El maestro le contó al pueblo una historia sobre ovejas y pastores. Dijo: "El verdadero pastor entra por la puerta donde se guardan las ovejas. El portero le abre, y las ovejas reconocen su voz. Él llama a cada una por su nombre y las guía afuera. Cuando él camina adelante, ellas lo siguen porque confían en él. No seguirán a un extraño—huirán de él." Algunos no entendieron. Entonces él explicó: "Yo soy como la puerta para las ovejas. Si alguien entra por mí, estará seguro. Encontrará verdes praderas. Otros vienen solo para robar y hacer daño, pero yo vine para dar vida—y vida en abundancia." Continuó diciendo: "Yo soy el buen pastor. El buen pastor da su vida por sus ovejas. El trabajador contratado huye cuando llega el peligro, pero el buen pastor se queda. Yo conozco a mis ovejas y ellas me conocen a mí. Yo elijo dar mi vida por ellas y tengo el poder de volver a tomarla." La gente discutía entre sí y preguntaba: "¿Eres tú aquel a quien hemos estado esperando? ¡Dínoslo!" El maestro respondió: "Ya se lo he mostrado por medio de las obras que hago, pero ustedes no creen porque no son mis ovejas.
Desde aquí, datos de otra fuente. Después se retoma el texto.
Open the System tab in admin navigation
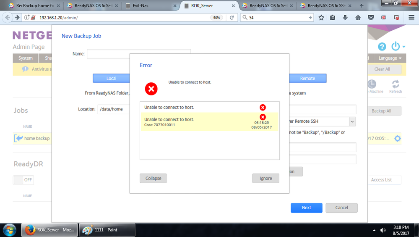The height and width of the screenshot is (237, 419). (x=26, y=58)
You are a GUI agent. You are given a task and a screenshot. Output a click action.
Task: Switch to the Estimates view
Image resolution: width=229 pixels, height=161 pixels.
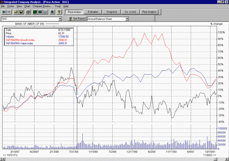93,12
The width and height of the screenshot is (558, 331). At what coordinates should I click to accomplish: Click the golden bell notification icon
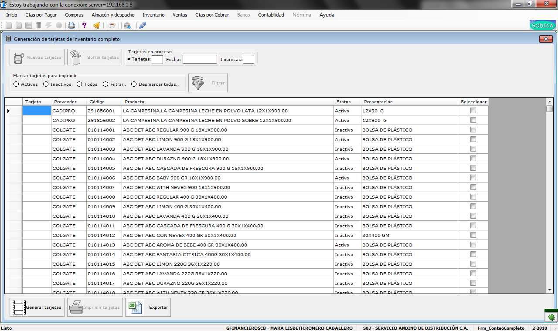pos(97,25)
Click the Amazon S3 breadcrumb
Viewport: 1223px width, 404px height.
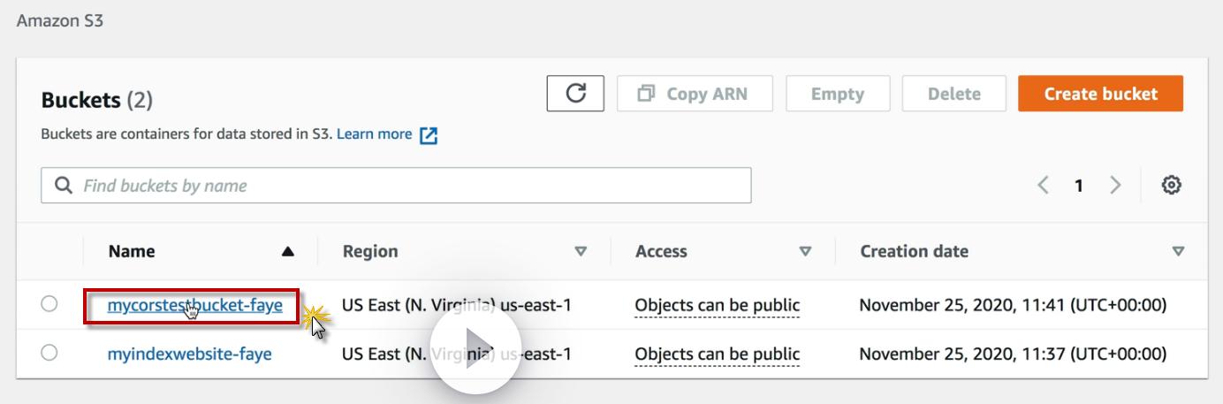coord(53,20)
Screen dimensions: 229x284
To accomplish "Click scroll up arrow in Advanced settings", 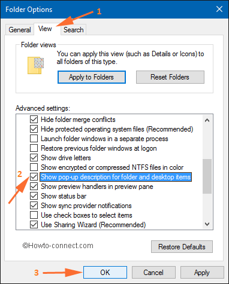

Mis ovejas escuchan mi voz, y yo les doy vida eterna; nadie las puede arrebatar de mi mano. El Padre y yo somos uno."
Retrato 10 de 21
Buen Pastor
“Yo soy el buen pastor. El buen pastor da su vida por las ovejas.”
Reflexiones para Meditar
Este maestro afirmó ser uno con Dios. Dijo que era el pastor de nuestras almas y que en él tenemos vida eterna y seguridad.